The stories of how Fitzcarraldo Editions publisher Jacques Testard chooses his titles have a certain novelistic quality of their own. In 2014—just three years after founding literary journal The White Review—Testard’s ambling around the Frankfurt Book Fair led him to Belarusian author Svetlana Alexievich. He acquired the English language rights to her set of oral histories Second-Hand Time, and before Fitzcarraldo could even release the work, Alexievich was awarded the 2015 Nobel Prize for Literature.

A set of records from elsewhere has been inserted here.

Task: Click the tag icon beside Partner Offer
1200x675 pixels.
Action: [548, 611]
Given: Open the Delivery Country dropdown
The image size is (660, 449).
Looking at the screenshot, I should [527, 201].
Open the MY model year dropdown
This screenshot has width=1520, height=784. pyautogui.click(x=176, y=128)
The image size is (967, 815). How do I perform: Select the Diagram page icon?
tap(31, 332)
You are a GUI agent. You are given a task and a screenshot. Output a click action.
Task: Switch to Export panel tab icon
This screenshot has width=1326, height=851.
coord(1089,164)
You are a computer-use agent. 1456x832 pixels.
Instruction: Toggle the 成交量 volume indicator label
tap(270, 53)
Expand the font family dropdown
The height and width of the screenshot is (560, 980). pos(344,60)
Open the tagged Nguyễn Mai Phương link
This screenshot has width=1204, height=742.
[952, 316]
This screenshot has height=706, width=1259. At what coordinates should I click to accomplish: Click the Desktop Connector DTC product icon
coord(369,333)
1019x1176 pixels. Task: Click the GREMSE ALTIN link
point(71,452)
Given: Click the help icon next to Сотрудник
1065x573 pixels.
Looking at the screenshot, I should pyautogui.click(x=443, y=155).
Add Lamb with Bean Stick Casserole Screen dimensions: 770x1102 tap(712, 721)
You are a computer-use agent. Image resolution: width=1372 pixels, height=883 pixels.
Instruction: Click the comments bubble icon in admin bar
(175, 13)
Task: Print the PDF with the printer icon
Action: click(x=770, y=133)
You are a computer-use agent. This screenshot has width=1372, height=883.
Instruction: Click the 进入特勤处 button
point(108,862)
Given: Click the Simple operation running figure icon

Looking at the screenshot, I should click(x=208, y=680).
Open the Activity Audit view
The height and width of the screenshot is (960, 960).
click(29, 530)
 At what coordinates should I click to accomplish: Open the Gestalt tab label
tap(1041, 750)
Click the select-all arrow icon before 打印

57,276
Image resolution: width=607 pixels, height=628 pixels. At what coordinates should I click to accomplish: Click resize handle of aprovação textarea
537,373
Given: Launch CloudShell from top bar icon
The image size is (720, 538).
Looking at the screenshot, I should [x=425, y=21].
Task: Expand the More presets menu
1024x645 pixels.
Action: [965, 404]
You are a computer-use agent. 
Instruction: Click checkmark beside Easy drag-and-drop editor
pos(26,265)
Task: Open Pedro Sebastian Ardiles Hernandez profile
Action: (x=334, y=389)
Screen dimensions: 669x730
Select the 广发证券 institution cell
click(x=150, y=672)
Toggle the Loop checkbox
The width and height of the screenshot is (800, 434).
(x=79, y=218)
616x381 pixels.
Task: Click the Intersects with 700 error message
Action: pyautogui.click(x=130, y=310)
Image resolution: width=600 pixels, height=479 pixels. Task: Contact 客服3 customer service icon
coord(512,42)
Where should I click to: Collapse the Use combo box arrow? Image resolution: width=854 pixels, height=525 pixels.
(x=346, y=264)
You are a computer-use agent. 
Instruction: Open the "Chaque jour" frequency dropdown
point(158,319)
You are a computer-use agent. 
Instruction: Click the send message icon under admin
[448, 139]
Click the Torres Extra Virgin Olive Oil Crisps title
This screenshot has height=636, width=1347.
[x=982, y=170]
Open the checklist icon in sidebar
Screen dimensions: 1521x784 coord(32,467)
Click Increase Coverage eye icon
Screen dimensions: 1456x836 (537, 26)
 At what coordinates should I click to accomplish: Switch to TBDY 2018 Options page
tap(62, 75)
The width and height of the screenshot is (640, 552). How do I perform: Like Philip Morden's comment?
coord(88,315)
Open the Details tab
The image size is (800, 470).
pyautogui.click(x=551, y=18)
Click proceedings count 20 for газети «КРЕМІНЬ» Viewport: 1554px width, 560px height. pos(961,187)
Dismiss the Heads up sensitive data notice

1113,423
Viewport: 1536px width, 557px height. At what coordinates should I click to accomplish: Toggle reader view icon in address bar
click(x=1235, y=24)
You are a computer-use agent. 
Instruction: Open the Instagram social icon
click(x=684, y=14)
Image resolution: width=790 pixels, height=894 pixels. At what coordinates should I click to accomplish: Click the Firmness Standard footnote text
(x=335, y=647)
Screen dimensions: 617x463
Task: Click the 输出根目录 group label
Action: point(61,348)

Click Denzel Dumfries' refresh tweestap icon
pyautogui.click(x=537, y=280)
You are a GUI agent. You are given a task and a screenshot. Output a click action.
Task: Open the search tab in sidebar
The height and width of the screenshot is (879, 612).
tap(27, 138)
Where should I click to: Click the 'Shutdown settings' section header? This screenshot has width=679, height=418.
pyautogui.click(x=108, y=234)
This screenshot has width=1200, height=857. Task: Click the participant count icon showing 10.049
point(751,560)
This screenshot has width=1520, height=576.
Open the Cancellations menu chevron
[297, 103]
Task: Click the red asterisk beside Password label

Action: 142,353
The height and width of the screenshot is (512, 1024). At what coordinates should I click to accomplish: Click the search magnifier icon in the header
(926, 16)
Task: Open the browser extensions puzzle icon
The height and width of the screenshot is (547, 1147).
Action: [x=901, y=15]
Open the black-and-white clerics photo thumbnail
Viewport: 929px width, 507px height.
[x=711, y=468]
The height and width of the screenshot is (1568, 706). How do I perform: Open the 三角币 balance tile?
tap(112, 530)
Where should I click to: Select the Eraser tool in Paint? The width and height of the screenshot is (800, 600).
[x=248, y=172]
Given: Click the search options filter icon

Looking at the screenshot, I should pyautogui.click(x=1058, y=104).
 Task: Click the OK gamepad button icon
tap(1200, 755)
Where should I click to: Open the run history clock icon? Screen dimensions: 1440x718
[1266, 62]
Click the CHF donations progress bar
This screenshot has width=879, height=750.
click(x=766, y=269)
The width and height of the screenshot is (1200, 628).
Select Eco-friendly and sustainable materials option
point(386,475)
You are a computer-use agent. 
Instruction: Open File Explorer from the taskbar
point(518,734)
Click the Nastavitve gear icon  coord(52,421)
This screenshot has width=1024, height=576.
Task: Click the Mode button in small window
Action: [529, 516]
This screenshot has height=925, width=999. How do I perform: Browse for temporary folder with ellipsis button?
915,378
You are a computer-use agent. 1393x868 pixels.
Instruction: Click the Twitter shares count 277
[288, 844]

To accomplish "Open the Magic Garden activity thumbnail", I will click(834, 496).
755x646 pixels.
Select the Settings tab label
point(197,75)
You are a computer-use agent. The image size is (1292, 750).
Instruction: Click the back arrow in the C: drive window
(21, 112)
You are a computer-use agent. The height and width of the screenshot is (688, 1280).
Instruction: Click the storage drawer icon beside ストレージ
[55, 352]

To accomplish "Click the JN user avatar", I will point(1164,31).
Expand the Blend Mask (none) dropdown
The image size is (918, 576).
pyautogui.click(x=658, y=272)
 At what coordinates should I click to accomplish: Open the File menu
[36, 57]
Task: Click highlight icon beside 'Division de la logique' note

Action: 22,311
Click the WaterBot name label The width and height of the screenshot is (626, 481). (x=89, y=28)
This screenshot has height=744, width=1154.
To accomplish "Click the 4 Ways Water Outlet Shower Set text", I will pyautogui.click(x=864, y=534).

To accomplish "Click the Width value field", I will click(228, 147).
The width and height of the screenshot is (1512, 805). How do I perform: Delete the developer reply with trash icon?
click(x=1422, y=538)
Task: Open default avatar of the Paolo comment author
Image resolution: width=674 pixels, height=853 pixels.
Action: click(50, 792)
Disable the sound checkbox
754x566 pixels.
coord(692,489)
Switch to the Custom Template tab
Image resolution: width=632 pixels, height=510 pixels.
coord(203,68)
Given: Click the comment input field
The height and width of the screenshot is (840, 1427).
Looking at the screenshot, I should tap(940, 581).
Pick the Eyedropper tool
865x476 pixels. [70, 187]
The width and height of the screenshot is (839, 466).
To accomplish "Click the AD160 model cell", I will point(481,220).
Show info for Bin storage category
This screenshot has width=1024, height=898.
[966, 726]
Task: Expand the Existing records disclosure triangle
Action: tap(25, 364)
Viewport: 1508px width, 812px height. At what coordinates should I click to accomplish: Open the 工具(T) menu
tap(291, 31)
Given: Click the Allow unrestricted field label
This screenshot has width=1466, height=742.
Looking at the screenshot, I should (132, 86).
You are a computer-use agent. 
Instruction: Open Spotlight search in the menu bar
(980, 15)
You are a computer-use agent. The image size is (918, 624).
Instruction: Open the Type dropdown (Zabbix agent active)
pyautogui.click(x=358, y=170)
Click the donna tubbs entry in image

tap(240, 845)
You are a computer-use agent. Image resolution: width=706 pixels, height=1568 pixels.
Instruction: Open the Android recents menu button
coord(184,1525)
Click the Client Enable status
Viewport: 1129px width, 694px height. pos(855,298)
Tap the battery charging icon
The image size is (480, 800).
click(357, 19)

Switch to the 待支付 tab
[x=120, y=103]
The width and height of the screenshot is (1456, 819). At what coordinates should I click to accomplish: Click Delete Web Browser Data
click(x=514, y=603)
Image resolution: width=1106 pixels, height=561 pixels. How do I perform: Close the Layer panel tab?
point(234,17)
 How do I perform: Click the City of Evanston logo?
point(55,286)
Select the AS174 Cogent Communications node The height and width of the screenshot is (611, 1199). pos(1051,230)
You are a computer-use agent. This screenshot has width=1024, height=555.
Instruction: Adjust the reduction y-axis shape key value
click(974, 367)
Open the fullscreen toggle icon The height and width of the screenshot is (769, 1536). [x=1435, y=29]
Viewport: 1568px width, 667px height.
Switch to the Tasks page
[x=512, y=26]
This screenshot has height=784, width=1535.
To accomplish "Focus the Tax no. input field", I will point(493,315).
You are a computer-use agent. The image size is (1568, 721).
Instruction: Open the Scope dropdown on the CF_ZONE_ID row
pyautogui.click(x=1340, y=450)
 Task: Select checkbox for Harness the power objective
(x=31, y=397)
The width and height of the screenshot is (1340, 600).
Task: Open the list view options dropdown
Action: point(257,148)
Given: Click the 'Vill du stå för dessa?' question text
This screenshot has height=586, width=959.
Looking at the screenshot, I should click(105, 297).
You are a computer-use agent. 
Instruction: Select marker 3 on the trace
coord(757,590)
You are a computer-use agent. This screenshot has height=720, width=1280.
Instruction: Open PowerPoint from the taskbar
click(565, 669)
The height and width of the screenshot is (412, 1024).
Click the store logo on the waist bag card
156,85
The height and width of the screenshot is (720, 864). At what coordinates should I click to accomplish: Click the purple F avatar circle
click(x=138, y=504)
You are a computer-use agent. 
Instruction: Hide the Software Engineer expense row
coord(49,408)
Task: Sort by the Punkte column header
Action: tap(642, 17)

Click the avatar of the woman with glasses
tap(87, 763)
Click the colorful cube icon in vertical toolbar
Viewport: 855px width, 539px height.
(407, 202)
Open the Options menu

The following year, dismayed by the xenophobia surrounding Brexit, Testard sought a Polish author to add to Fitzcarraldo’s roster: “I felt I had a duty as a publisher to fight against a difficult cultural climate, that we needed more Polish voices, and an insight into Polish culture in Britain,” he said. A translator suggested Olga Tokarczuk and her novel Flights, a tale of anatomy and twenty-first century travel. Fitzcarraldo published it in 2017; a year later, Tokarczuk was also awarded the Nobel Prize.

“They’ve judged perfectly readers’ appetite for a kind of humble high-brow; crisp-looking but formally challenging texts”

Testard’s Midas Touch aside, Fitzcarraldo has spent the last six years attracting plaudits not only for its carefully curated lists of experimental fiction and essays, but also for its distinct aesthetic. All of its titles are paperback only and bear the same deep blue (fiction) or pastel white (non-fiction) covers. Designer Ray O’Meara also created a custom serif typeface for the texts, drawing inspiration from Ulysses-era Bodley Head editions of the 1940s and 50s. “We wanted to design the books to make them visually striking and desirable as objects, because that’s how we believe books will survive in the new media age,” Testard said in 2015.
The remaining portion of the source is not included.